Integration was never the only option. In 1980 students pushed for a “Third World Center.” It would have been easy for Harvard to buy temporary peace by giving into that demand. Instead President Derek C. Bok appointed the Reverend Professor Peter J. Gomes to consider alternatives. Of Gomes’s committee was born the Harvard Foundation—not a separate place to meet special needs of a minority population, but an institution born of a commitment that all of Harvard should benefit from all of Harvard’s cultural richness. The founding director, Professor S. Allen Counter, also raised in the segregated South, is celebrated everywhere for highlighting Harvard’s commitment to racial equality—most recently bringing to Harvard the powerful voice of the young Pakistani, Malala Yousafzai.

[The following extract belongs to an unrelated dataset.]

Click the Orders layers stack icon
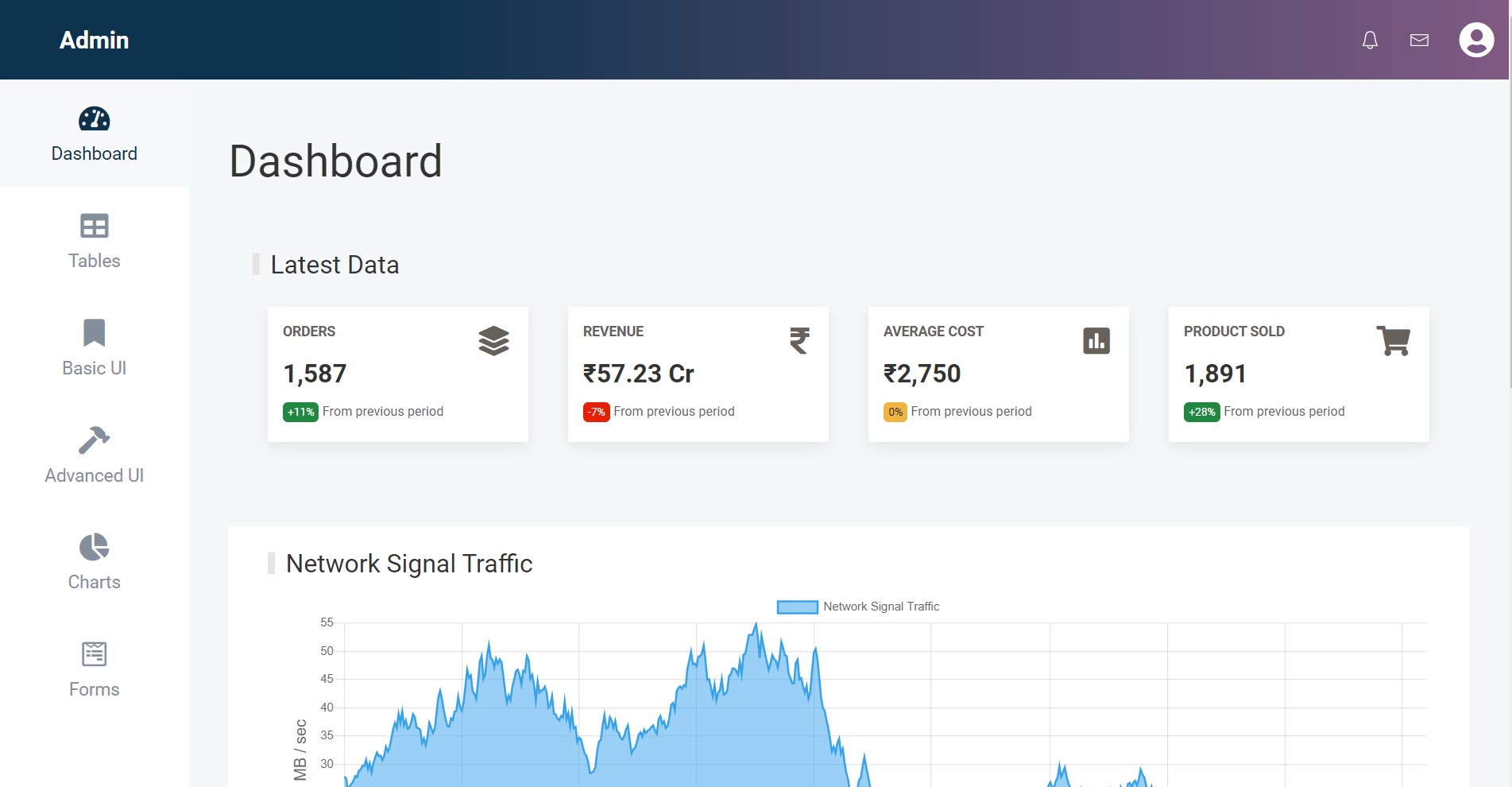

These brave African Americans—Epps, Davis, Evans, Gomes, and Counter—are Harvard’s quiet heroes. On paper, a couple of them worked for me; in reality, it has been my honor to work for each of them. Over the decades, in thousands of small conversations with students and faculty and in thousands of small decisions about how to uphold Harvard’s values, they have made Harvard what it is today. They have known about ethnic difference from bitter personal experiences, but have also understood what Epps called the “limits of ethnicity,” that our common humanity and shared values trump our differences.

One enduring way to honor Mandela’s memory at Harvard is to be grateful for the integrated Harvard they have given us, and to commit ourselves to the hard and not always popular work of preserving it.

Harry R. Lewis ’68 is Gordon McKay Professor of Computer Science and former Dean of the College.